The US markets despite coming off the day’s low ended marginally in red on Monday, offsetting the strong upward move seen in the previous week. Profit booking along with the decline in crude prices contributed to the fall of the markets for the day. The Asian markets have made mostly a positive start, though the Chinese market was marginally in red, still being weighed down by report of drop in industrial profits.

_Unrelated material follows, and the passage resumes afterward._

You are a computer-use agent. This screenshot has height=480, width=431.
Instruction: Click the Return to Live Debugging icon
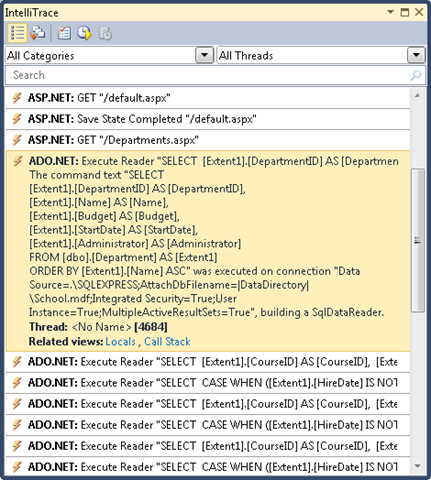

Back home, Indian equity markets presented a good show on the first day of the F&O expiry week and after a flat start in the backdrop of mixed global cues, surged to post good gain for the day. Sentiments remained up-beat with World Bank chief economist Kaushik Basu’s statement that the bank may revise its GDP growth projection for India after it goes for a stock-taking in a few months. He also added that the recession in Brazil and Russia and slowdown in China have made India the leading economy in terms of growth prospects for the first time this year. Some support also came with the report that India could become the world's third largest economy after 2030 and its ascension could see France and Italy kicked out of the exclusive G8 group or its membership increased to 10 to accommodate India and Brazil. India's projected GDP in 2030 was $10,133 billion, behind America's $32,996 billion and China at the top with a projected GDP of $34,338 billion. However, investor remained cautious with Ficci’s report, which indicates that the revival prospects for India's manufacturing sector in the October-December quarter seem to be weakening mainly due to a sluggish exports scenario. Exports are primarily responsible for this less optimistic outlook besides domestic factors like poor demand conditions, high interest costs etc. On the global front, Asian markets ended mixed in post Christmas break trade, while European equities traded mixed in early deals. Back home, the benchmark got off to a soft start with the indices showing signs of consolidation in early trade as investors remained cautious ahead of F&O expiry of the December series, scheduled for December 31, 2015. But the frontline indices slowly but steadily started gathering steam and surged by around half a percent by late morning trades. Sentiments got some support with Finance Minister Arun Jaitley’s statement that structural reforms including GST, rationalising direct taxes and ease of doing business are among top priorities for New Year. Finally, the BSE Sensex surged by 195.42 points or 0.76% to 26034.13, while the CNX Nifty gained 64.10  points or 0.82% to 7,925.15.